* [GIVEN PROBLEM]
Revise the stretch of the Tradio transcript below from "Click Play Arrow" through "why I’m here." and write it out with "antiques" changed to "coins".

* [PAGE]
____________
Steve Duke Presents Tradio Gems: What’s it Worth?
(Excerpts from Tradio)
Click Play Arrow Below To Listen To The Show.
[audio:https://westchestergold.com/wp-content/uploads/2012/01/tradiowhatsitworth-2.mp3|titles=What’s it Worth?]Steve Duke:
We talk about all kinds of stuff and at Westchester Gold & Diamonds we buy a little bit of everything. We buy jewelry, we buy antiques, we buy collectables and the one phrase that comes to my mind when people come walking in that door is what’s it worth? I mean that’s just a universal question. What’s it worth? That’s why I’m here.
After they’ve said that to me, I have to look at their item and I have to say to them a couple of different things. We have to sort of qualify that. We do have a pawn shop as well as a jewelry store at Westchester Gold and I have to say to them, number one, is it something that you wanted to sell or is it something you wanted to pawn or to borrow money on. They’ll give me an answer on that or they’ll say I just want to get it appraised.
Well, now I say to them I have to qualify them again. Now, you want an appraisal on it. Do you want a written appraisal, a verbal appraisal? Do you want to know what we would pay for that item? Is this for a bankruptcy appraisal or is for an estate appraisal or is for an insurance appraisal? Now they’re getting flustered. They’re going I just want to know what it’s worth!
Kenny:
Why are there so many different types of appraisals?
____________
* [RECORDS SUPPLIED]
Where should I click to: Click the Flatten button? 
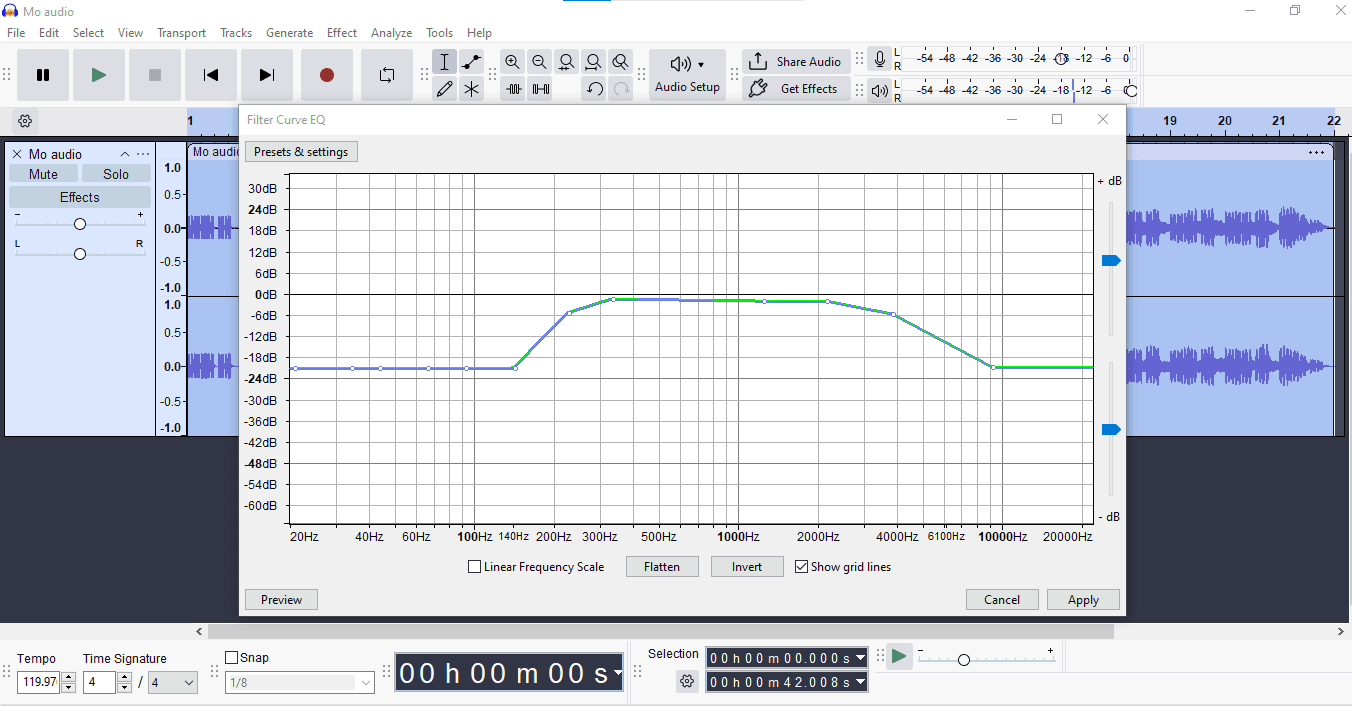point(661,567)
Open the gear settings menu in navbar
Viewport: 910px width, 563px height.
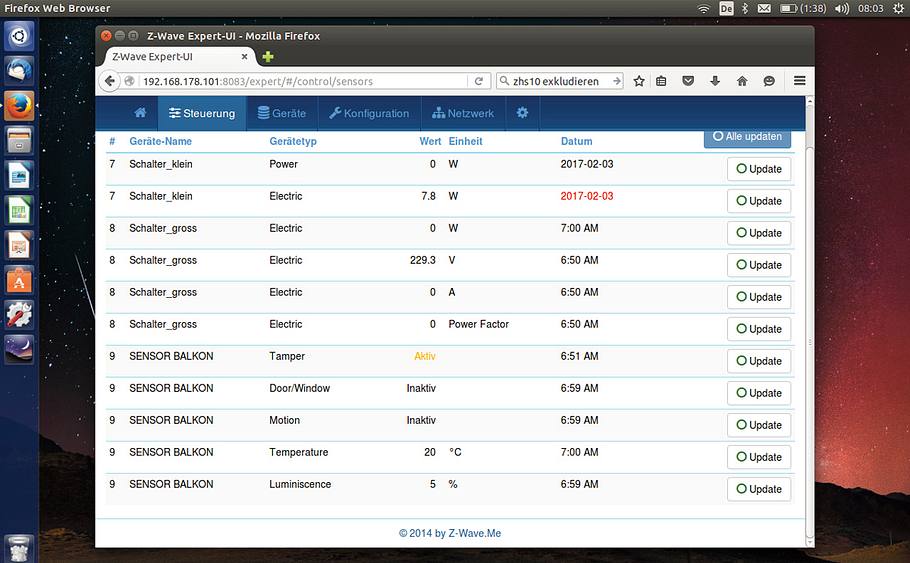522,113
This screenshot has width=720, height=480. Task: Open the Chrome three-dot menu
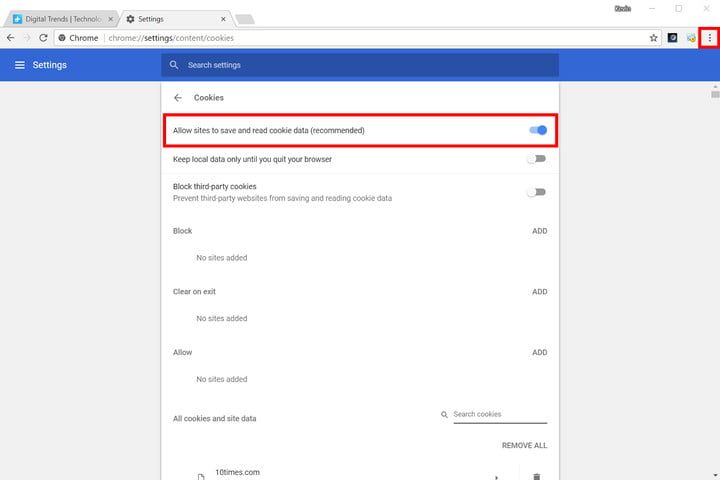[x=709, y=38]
____________
* [RESULT]
Click Play Arrow Below To Listen To The Show.
[audio:https://westchestergold.com/wp-content/uploads/2012/01/tradiowhatsitworth-2.mp3|titles=What’s it Worth?]Steve Duke:
We talk about all kinds of stuff and at Westchester Gold & Diamonds we buy a little bit of everything. We buy jewelry, we buy coins, we buy collectables and the one phrase that comes to my mind when people come walking in that door is what’s it worth? I mean that’s just a universal question. What’s it worth? That’s why I’m here.